Geometry and Linear Algebraic Operations

통계학 | 수학/Math for ML

Geometry and Linear Algebraic Operations

채채씨 2022. 1. 12. 21:54

728x90

1. Geometry of vectors

Vector is a list of numbers
There are two types of vector: column vector, row vector
- data examples → column vectors
  - Although column vector is default, for making tabular dataset we can treat data examples as row vector in the matrix conventionally
- weights used to form weighted sums → row vectors

geometric interpretations of vectors
- points in space
- directions in space

points in space

considering tasks as collections of points in space
picturing the tasks as discovering how to seperate two distinct clusters of points

directions in space

v = [3, 2] → the location 3 units to the right and 2 units up from the origin (3 step to the right and 2 step up)

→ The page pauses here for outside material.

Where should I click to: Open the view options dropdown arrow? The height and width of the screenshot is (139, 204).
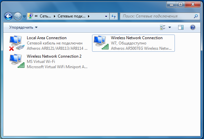click(170, 27)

visualizing vector addition by following the directions given by one vector, and then following the directions given by the other

2. Dot Products and Angles

Dot Product

$\mathbf{u}^{\top} \mathbf{v}=\sum_{i} u_{i} \cdot v_{i}$
$\mathbf{u} \cdot \mathbf{v}=\mathbf{u}^{\top} \mathbf{v}=\mathbf{v}^{\top} \mathbf{u}$ (the notation of classical multiplication)

geometric interpertation : dot product is closely related to the angle between two vectors

consider two vectors v (length=r), w (length=s) → $\mathbf{v}=(r, 0)$ and $\mathbf{w}=(s \cos (\theta), s \sin (\theta))$
- $\mathbf{v} \cdot \mathbf{w}=r s \cos (\theta)=\|\mathbf{v}\|\|\mathbf{w}\| \cos (\theta)$
- $\theta=\arccos \left(\frac{\mathbf{v} \cdot \mathbf{w}}{\|\mathbf{v}\|\|\mathbf{w}\|}\right)$

import torch

def angle(v, w):
  return torch.acos(v.dot(w) / (torch.norm(v) * torch.norm(w)))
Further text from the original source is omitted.